Exercise aim - Return the data below verbatim, keeping every line in its original order and form.

--*--

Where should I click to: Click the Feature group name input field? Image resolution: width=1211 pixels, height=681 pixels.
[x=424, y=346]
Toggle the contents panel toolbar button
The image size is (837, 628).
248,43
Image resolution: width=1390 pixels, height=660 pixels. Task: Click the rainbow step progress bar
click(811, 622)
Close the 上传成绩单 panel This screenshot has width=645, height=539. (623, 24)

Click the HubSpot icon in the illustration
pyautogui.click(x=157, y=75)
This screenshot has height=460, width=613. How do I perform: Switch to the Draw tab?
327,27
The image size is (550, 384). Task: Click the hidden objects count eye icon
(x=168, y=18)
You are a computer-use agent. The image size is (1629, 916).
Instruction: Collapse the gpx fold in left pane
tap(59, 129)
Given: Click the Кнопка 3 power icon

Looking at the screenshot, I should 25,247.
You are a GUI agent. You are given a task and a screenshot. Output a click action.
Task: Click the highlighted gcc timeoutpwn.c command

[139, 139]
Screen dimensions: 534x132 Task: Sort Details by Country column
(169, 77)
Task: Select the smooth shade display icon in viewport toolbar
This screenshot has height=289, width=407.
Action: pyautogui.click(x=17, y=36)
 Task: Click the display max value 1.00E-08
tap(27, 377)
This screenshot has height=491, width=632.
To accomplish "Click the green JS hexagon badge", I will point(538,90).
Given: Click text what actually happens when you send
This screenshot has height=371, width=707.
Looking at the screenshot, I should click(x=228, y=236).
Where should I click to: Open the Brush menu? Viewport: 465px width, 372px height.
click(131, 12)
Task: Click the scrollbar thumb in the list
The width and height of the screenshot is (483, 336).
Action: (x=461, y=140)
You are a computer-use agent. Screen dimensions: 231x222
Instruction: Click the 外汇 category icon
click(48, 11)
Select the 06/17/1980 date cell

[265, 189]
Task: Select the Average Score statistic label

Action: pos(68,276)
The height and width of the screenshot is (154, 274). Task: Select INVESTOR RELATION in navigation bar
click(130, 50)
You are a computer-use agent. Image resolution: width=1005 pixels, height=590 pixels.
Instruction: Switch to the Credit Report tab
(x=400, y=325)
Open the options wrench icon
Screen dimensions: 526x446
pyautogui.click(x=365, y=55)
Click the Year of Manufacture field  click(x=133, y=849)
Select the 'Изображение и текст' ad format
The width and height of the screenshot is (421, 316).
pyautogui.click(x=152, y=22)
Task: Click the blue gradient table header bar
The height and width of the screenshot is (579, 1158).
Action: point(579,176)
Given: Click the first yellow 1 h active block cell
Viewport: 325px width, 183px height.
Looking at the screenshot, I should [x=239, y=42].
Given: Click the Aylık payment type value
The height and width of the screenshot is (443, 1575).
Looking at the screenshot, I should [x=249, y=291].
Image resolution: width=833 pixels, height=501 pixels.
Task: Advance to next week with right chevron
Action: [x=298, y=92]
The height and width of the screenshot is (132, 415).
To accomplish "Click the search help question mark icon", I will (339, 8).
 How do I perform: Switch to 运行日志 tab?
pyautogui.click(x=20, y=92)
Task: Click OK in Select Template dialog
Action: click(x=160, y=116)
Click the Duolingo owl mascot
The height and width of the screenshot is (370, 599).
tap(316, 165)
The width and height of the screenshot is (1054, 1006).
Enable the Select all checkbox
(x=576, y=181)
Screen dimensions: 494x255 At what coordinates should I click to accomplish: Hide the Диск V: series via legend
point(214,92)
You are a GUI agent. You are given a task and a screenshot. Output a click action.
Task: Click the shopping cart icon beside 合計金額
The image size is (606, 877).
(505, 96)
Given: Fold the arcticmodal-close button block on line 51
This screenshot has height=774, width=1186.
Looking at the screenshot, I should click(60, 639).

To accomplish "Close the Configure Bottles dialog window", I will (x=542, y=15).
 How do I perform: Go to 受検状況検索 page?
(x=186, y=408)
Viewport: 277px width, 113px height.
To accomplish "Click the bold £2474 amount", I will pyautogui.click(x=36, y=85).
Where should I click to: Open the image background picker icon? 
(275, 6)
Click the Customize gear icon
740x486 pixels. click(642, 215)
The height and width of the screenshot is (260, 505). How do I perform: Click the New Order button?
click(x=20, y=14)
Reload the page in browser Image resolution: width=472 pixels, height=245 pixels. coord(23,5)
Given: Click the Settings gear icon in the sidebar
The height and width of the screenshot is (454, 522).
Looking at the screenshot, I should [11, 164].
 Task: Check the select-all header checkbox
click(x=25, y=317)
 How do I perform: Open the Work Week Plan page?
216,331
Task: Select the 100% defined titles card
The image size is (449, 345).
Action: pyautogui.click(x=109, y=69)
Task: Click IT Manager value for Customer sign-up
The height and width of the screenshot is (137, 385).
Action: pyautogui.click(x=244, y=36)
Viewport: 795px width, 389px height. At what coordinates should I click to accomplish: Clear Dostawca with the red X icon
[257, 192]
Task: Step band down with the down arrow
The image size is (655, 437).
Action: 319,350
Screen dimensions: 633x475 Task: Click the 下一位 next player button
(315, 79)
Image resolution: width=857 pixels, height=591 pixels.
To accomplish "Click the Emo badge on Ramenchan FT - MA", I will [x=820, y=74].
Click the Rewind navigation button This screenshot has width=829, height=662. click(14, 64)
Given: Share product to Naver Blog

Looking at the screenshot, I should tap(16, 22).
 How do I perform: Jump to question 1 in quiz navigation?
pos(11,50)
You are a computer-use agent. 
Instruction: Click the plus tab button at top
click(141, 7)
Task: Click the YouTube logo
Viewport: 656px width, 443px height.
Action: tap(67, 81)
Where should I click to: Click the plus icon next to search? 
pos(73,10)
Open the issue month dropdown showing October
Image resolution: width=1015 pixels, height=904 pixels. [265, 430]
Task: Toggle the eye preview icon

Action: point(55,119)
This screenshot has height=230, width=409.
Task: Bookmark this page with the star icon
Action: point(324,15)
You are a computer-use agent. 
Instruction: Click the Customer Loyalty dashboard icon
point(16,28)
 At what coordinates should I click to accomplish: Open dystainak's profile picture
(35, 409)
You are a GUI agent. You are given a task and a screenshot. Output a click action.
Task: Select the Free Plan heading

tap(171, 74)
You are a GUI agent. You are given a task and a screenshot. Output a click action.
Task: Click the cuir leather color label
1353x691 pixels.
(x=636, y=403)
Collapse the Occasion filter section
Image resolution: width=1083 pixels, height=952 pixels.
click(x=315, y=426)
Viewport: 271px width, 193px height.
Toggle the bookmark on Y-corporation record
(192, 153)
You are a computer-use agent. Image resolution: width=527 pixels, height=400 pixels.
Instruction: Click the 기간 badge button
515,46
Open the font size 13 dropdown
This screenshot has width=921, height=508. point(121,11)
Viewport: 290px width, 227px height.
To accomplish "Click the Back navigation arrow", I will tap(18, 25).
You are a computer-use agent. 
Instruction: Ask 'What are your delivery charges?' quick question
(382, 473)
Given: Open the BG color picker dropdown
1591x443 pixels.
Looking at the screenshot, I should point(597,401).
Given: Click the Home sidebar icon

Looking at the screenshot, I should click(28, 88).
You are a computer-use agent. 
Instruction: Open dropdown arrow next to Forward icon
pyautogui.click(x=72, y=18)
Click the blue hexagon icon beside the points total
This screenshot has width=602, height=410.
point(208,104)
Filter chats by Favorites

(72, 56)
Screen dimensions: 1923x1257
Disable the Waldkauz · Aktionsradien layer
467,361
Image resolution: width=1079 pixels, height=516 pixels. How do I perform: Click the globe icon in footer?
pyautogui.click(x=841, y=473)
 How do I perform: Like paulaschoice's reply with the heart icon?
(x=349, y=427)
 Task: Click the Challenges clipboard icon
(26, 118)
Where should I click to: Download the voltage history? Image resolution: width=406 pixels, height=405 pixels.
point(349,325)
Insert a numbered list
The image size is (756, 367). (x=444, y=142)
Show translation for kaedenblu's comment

--*--

Exercise response -
Where should I click to: Click the Feature group name input field? Image resolution: width=1211 pixels, height=681 pixels.
[x=424, y=346]
Toggle the contents panel toolbar button
The image size is (837, 628).
248,43
Image resolution: width=1390 pixels, height=660 pixels. Task: Click the rainbow step progress bar
click(811, 622)
Close the 上传成绩单 panel This screenshot has width=645, height=539. (623, 24)

Click the HubSpot icon in the illustration
pyautogui.click(x=157, y=75)
This screenshot has height=460, width=613. How do I perform: Switch to the Draw tab?
327,27
The image size is (550, 384). Task: Click the hidden objects count eye icon
(x=168, y=18)
You are a computer-use agent. The image size is (1629, 916).
Instruction: Collapse the gpx fold in left pane
tap(59, 129)
Given: Click the Кнопка 3 power icon

Looking at the screenshot, I should 25,247.
You are a GUI agent. You are given a task and a screenshot. Output a click action.
Task: Click the highlighted gcc timeoutpwn.c command

[139, 139]
Screen dimensions: 534x132 Task: Sort Details by Country column
(169, 77)
Task: Select the smooth shade display icon in viewport toolbar
This screenshot has height=289, width=407.
Action: pyautogui.click(x=17, y=36)
 Task: Click the display max value 1.00E-08
tap(27, 377)
This screenshot has height=491, width=632.
To accomplish "Click the green JS hexagon badge", I will point(538,90).
Given: Click text what actually happens when you send
This screenshot has height=371, width=707.
Looking at the screenshot, I should click(x=228, y=236).
Where should I click to: Open the Brush menu? Viewport: 465px width, 372px height.
click(131, 12)
Task: Click the scrollbar thumb in the list
The width and height of the screenshot is (483, 336).
Action: (x=461, y=140)
You are a computer-use agent. Screen dimensions: 231x222
Instruction: Click the 外汇 category icon
click(48, 11)
Select the 06/17/1980 date cell

[265, 189]
Task: Select the Average Score statistic label

Action: pos(68,276)
The height and width of the screenshot is (154, 274). Task: Select INVESTOR RELATION in navigation bar
click(130, 50)
You are a computer-use agent. Image resolution: width=1005 pixels, height=590 pixels.
Instruction: Switch to the Credit Report tab
(x=400, y=325)
Open the options wrench icon
Screen dimensions: 526x446
pyautogui.click(x=365, y=55)
Click the Year of Manufacture field  click(x=133, y=849)
Select the 'Изображение и текст' ad format
The width and height of the screenshot is (421, 316).
pyautogui.click(x=152, y=22)
Task: Click the blue gradient table header bar
The height and width of the screenshot is (579, 1158).
Action: point(579,176)
Given: Click the first yellow 1 h active block cell
Viewport: 325px width, 183px height.
Looking at the screenshot, I should [x=239, y=42].
Given: Click the Aylık payment type value
The height and width of the screenshot is (443, 1575).
Looking at the screenshot, I should [x=249, y=291].
Image resolution: width=833 pixels, height=501 pixels.
Task: Advance to next week with right chevron
Action: [x=298, y=92]
The height and width of the screenshot is (132, 415).
To accomplish "Click the search help question mark icon", I will (339, 8).
 How do I perform: Switch to 运行日志 tab?
pyautogui.click(x=20, y=92)
Task: Click OK in Select Template dialog
Action: click(x=160, y=116)
Click the Duolingo owl mascot
The height and width of the screenshot is (370, 599).
tap(316, 165)
The width and height of the screenshot is (1054, 1006).
Enable the Select all checkbox
(x=576, y=181)
Screen dimensions: 494x255 At what coordinates should I click to accomplish: Hide the Диск V: series via legend
point(214,92)
You are a GUI agent. You are given a task and a screenshot. Output a click action.
Task: Click the shopping cart icon beside 合計金額
The image size is (606, 877).
(505, 96)
Given: Fold the arcticmodal-close button block on line 51
This screenshot has height=774, width=1186.
Looking at the screenshot, I should click(60, 639).

To accomplish "Close the Configure Bottles dialog window", I will (x=542, y=15).
 How do I perform: Go to 受検状況検索 page?
(x=186, y=408)
Viewport: 277px width, 113px height.
To accomplish "Click the bold £2474 amount", I will pyautogui.click(x=36, y=85).
Where should I click to: Open the image background picker icon? 
(275, 6)
Click the Customize gear icon
740x486 pixels. click(642, 215)
The height and width of the screenshot is (260, 505). How do I perform: Click the New Order button?
click(x=20, y=14)
Reload the page in browser Image resolution: width=472 pixels, height=245 pixels. coord(23,5)
Given: Click the Settings gear icon in the sidebar
The height and width of the screenshot is (454, 522).
Looking at the screenshot, I should [11, 164].
 Task: Check the select-all header checkbox
click(x=25, y=317)
 How do I perform: Open the Work Week Plan page?
216,331
Task: Select the 100% defined titles card
The image size is (449, 345).
Action: pyautogui.click(x=109, y=69)
Task: Click IT Manager value for Customer sign-up
The height and width of the screenshot is (137, 385).
Action: pyautogui.click(x=244, y=36)
Viewport: 795px width, 389px height. At what coordinates should I click to accomplish: Clear Dostawca with the red X icon
[257, 192]
Task: Step band down with the down arrow
The image size is (655, 437).
Action: 319,350
Screen dimensions: 633x475 Task: Click the 下一位 next player button
(315, 79)
Image resolution: width=857 pixels, height=591 pixels.
To accomplish "Click the Emo badge on Ramenchan FT - MA", I will [x=820, y=74].
Click the Rewind navigation button This screenshot has width=829, height=662. click(14, 64)
Given: Share product to Naver Blog

Looking at the screenshot, I should tap(16, 22).
 How do I perform: Jump to question 1 in quiz navigation?
pos(11,50)
You are a computer-use agent. 
Instruction: Click the plus tab button at top
click(141, 7)
Task: Click the YouTube logo
Viewport: 656px width, 443px height.
Action: tap(67, 81)
Where should I click to: Click the plus icon next to search? 
pos(73,10)
Open the issue month dropdown showing October
Image resolution: width=1015 pixels, height=904 pixels. [265, 430]
Task: Toggle the eye preview icon

Action: point(55,119)
This screenshot has height=230, width=409.
Task: Bookmark this page with the star icon
Action: point(324,15)
You are a computer-use agent. 
Instruction: Click the Customer Loyalty dashboard icon
point(16,28)
 At what coordinates should I click to accomplish: Open dystainak's profile picture
(35, 409)
You are a GUI agent. You are given a task and a screenshot. Output a click action.
Task: Select the Free Plan heading

tap(171, 74)
You are a GUI agent. You are given a task and a screenshot. Output a click action.
Task: Click the cuir leather color label
1353x691 pixels.
(x=636, y=403)
Collapse the Occasion filter section
Image resolution: width=1083 pixels, height=952 pixels.
click(x=315, y=426)
Viewport: 271px width, 193px height.
Toggle the bookmark on Y-corporation record
(192, 153)
You are a computer-use agent. Image resolution: width=527 pixels, height=400 pixels.
Instruction: Click the 기간 badge button
515,46
Open the font size 13 dropdown
This screenshot has width=921, height=508. point(121,11)
Viewport: 290px width, 227px height.
To accomplish "Click the Back navigation arrow", I will tap(18, 25).
You are a computer-use agent. 
Instruction: Ask 'What are your delivery charges?' quick question
(382, 473)
Given: Open the BG color picker dropdown
1591x443 pixels.
Looking at the screenshot, I should point(597,401).
Given: Click the Home sidebar icon

Looking at the screenshot, I should click(28, 88).
You are a computer-use agent. 
Instruction: Open dropdown arrow next to Forward icon
pyautogui.click(x=72, y=18)
Click the blue hexagon icon beside the points total
This screenshot has width=602, height=410.
point(208,104)
Filter chats by Favorites

(72, 56)
Screen dimensions: 1923x1257
Disable the Waldkauz · Aktionsradien layer
467,361
Image resolution: width=1079 pixels, height=516 pixels. How do I perform: Click the globe icon in footer?
pyautogui.click(x=841, y=473)
 How do I perform: Like paulaschoice's reply with the heart icon?
(x=349, y=427)
 Task: Click the Challenges clipboard icon
(26, 118)
Where should I click to: Download the voltage history? Image resolution: width=406 pixels, height=405 pixels.
point(349,325)
Insert a numbered list
The image size is (756, 367). (x=444, y=142)
Show translation for kaedenblu's comment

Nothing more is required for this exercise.